Paper 2023/1891

In-depth Correlation Power Analysis Attacks on a Hardware Implementation of CRYSTALS-Dilithium

Abstract

During the standardisation process of post-quantum cryptography, NIST encourages research on side-channel analysis for candidate schemes. As the recommended lattice signature scheme, CRYSTALS-Dilithium, when implemented on hardware, has only been subjected to the side-channel attack presented by Steffen et al. in IACR ePrint 2022. This attack is not complete and requires excessive traces. Therefore, we investigate the leakage of an FPGA (Kintex7) implementation of CRYSTALS-Dilithium using the CPA method, where with a minimum of 70000 traces partial private key coefficients can be recovered.
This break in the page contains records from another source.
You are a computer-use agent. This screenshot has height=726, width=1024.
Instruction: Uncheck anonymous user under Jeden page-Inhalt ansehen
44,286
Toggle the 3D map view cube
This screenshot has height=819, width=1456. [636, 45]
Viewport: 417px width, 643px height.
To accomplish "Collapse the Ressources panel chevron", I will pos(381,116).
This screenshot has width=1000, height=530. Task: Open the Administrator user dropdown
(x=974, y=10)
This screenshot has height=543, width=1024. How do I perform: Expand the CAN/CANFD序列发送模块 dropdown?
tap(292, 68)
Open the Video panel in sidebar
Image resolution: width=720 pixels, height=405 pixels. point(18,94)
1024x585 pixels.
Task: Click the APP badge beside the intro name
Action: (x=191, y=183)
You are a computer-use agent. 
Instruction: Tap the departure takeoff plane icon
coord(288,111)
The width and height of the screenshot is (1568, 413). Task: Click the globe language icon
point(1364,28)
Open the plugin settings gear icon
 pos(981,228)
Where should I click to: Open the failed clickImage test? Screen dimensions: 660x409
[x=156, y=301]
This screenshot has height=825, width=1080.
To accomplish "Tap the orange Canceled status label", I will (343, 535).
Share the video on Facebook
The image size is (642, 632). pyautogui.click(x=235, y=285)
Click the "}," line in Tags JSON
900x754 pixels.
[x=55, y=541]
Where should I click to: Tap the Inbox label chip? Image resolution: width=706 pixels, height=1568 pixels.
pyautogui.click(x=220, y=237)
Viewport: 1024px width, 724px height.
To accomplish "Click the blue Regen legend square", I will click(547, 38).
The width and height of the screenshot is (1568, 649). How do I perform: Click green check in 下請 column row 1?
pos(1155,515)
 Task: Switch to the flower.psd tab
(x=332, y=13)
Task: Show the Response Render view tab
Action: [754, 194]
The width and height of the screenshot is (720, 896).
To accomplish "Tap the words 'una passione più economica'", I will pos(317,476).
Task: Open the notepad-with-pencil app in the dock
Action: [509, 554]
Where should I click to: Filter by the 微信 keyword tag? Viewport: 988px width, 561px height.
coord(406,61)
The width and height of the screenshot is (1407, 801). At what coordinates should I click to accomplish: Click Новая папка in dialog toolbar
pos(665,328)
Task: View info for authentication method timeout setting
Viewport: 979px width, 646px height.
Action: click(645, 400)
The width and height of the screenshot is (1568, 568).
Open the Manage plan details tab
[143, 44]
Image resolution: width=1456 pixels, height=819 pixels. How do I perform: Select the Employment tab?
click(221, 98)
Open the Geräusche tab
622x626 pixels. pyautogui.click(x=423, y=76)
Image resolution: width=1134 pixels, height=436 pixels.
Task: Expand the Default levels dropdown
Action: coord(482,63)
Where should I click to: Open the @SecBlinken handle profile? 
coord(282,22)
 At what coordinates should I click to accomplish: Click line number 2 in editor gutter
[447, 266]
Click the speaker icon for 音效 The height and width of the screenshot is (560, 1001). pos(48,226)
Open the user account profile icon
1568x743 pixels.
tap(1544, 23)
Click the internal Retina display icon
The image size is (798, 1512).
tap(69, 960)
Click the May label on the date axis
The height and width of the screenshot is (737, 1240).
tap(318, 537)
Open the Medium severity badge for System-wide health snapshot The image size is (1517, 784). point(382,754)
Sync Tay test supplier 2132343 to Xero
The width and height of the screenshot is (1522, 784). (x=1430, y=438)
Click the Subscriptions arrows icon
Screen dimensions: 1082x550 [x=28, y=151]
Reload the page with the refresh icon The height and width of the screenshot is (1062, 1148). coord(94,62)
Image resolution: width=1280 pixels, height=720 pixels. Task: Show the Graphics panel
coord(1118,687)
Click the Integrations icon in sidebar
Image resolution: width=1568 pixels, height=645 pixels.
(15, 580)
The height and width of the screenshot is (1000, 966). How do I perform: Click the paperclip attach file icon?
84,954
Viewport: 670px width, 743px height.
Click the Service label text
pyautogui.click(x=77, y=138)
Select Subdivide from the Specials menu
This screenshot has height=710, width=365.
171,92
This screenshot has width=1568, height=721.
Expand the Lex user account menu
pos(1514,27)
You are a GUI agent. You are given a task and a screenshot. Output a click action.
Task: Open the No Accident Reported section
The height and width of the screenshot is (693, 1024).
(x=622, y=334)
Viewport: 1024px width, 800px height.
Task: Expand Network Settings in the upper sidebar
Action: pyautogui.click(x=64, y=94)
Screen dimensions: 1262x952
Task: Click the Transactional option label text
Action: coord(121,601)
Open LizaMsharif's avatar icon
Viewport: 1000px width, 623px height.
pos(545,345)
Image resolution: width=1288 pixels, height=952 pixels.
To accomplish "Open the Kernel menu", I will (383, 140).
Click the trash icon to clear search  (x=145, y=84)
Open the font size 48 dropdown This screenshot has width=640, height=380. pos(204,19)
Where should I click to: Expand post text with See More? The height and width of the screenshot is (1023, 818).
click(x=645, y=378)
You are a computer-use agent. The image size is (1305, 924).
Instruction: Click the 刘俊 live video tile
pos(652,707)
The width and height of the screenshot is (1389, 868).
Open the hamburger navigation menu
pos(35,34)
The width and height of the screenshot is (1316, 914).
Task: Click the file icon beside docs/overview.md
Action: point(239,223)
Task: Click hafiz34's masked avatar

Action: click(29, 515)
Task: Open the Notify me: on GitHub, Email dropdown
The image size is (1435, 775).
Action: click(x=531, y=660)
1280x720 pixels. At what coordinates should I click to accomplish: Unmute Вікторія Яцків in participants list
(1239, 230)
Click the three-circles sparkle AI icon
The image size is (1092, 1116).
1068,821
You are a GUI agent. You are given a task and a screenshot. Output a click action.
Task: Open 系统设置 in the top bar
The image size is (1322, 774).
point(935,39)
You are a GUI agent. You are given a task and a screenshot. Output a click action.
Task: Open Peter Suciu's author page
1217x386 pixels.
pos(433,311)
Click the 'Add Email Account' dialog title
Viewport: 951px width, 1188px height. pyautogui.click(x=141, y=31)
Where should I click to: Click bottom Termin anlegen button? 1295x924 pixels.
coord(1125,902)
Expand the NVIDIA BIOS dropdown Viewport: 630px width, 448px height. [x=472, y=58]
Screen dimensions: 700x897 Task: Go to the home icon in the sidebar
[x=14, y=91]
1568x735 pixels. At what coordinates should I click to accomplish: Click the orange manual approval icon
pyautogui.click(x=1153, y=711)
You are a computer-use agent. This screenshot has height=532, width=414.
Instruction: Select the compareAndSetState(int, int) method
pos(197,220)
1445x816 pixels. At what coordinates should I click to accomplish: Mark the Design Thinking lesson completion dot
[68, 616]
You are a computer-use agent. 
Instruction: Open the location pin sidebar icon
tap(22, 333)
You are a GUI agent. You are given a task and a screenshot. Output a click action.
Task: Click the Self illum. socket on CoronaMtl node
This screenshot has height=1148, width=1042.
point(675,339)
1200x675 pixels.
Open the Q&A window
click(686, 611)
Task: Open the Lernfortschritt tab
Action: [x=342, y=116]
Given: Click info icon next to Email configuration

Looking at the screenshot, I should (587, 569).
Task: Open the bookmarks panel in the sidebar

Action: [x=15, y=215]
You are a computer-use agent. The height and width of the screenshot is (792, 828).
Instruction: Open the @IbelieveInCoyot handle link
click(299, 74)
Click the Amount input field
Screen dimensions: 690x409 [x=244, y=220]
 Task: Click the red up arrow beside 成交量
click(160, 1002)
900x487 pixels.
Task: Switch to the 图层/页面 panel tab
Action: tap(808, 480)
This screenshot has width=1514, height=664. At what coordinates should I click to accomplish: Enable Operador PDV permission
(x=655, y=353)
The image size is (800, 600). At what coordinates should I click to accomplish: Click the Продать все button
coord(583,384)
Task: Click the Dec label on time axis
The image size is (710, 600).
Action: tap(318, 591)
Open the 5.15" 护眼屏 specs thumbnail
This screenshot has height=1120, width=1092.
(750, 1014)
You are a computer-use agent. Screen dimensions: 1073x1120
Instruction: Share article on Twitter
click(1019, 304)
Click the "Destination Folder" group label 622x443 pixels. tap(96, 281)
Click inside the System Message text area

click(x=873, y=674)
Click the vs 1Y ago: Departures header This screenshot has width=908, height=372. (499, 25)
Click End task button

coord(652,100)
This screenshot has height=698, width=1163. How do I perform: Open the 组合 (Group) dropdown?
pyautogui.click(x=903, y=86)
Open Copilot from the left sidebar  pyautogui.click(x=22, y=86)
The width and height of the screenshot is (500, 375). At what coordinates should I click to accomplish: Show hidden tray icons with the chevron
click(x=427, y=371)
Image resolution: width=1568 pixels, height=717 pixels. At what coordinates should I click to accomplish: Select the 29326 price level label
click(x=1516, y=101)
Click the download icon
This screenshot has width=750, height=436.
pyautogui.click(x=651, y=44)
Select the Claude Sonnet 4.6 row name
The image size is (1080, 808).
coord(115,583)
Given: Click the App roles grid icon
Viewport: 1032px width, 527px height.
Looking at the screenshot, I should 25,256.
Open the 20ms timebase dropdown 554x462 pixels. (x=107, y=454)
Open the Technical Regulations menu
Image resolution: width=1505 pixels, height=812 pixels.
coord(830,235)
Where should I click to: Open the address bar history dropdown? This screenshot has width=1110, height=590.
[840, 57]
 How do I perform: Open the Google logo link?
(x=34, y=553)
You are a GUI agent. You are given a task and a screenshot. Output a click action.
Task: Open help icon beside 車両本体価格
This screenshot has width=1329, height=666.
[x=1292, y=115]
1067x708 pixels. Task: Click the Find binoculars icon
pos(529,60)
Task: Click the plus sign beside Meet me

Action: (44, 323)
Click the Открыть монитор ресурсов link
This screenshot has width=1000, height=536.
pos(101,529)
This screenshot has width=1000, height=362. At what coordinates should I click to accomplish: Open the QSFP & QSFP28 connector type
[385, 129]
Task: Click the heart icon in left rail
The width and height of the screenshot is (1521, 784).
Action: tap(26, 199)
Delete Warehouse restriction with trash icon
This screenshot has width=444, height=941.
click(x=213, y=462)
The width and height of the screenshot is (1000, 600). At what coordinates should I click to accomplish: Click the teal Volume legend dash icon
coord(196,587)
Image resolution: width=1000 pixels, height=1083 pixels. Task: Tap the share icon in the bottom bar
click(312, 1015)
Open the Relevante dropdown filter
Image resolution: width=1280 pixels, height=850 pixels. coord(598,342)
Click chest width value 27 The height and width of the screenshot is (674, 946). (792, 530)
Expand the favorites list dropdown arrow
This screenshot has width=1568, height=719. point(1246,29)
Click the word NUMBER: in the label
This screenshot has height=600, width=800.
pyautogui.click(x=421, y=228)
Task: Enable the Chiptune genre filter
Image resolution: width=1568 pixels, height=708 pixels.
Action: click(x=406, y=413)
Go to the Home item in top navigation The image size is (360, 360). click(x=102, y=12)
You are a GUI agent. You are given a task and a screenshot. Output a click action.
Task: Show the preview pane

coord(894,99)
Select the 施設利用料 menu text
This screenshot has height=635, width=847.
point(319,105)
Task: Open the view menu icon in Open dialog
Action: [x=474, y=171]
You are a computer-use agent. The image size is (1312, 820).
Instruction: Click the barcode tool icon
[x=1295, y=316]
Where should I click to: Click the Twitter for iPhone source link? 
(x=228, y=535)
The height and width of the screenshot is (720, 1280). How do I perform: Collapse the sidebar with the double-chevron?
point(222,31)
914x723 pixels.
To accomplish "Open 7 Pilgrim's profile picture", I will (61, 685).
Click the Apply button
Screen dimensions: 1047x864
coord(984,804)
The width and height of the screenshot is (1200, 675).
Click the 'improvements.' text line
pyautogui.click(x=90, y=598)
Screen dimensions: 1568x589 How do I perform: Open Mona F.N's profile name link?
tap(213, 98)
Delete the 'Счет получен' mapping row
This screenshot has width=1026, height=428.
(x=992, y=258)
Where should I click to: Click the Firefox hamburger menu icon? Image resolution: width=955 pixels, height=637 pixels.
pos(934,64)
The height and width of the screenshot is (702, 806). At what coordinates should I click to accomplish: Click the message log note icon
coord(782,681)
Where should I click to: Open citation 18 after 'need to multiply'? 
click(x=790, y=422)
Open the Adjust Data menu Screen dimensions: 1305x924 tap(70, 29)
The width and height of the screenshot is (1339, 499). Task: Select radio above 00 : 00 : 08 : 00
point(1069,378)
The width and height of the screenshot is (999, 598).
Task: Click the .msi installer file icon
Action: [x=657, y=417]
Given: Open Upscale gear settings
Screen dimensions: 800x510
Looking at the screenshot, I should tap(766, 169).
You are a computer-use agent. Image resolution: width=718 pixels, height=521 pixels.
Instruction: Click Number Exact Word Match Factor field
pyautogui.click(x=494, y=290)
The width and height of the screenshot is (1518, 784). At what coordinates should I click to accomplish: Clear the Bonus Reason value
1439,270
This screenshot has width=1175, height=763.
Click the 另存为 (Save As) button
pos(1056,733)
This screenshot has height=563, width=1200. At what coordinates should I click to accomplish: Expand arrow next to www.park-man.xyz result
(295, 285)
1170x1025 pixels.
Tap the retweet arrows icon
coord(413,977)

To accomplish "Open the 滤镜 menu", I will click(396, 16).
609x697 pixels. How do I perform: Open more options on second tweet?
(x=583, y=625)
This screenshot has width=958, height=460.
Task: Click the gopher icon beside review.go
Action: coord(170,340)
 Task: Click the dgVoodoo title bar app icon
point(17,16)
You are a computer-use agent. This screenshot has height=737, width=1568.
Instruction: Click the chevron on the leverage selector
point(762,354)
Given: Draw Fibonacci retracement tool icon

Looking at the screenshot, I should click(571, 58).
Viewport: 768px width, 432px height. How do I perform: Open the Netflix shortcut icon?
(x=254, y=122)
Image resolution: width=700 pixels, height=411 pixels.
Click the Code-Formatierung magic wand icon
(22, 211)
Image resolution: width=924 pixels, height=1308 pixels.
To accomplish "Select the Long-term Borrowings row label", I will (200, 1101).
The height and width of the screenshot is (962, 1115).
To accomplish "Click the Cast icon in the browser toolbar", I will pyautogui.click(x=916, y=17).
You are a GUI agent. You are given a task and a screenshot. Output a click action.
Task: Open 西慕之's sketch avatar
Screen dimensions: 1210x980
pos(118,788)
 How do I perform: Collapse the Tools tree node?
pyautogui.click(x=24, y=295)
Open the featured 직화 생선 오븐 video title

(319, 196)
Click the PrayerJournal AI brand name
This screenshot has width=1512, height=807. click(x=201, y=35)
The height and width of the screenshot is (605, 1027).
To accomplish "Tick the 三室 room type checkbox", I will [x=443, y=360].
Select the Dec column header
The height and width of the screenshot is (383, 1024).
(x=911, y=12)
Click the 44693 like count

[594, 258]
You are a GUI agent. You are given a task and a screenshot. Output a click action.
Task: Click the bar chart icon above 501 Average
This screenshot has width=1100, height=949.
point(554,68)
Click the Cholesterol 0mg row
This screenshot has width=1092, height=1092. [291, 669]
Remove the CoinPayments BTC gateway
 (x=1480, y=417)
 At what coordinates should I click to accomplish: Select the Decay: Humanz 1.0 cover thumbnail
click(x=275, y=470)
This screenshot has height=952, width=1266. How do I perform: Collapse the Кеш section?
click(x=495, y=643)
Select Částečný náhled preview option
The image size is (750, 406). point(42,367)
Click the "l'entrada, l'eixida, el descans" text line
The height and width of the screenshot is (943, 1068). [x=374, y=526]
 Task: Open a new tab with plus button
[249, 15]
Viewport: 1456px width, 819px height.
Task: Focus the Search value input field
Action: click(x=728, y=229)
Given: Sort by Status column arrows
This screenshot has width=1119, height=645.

As far as we know, this is the first work that applies power leakage to sidechannel attacks on FPGA implementations of CRYSTALS-Dilithium. Furthermore, we optimise the attack by extracting Point-of-Interests using known information due to parallelism (named CPA-PoI) and by iteratively utilising parallel leakages (named CPA-ITR). We experimentally demonstrate that when recovering the same number of key coefficients, the CPA-PoI and CPA-ITR reduce the number of traces used by up to 16.67 percent and 25 percent, respectively, compared to the CPA method. When attacking with the same number of traces, the CPA-PoI method and the CPA-ITR method increase the number of recovered key coefficients by up to 55.17 percent and 93.10 percent, respectively, compared to the CPA method. Our experiments confirm that the FPGA implementation of CRYSTALS-Dilithium is also very vulnerable to side-channel analysis.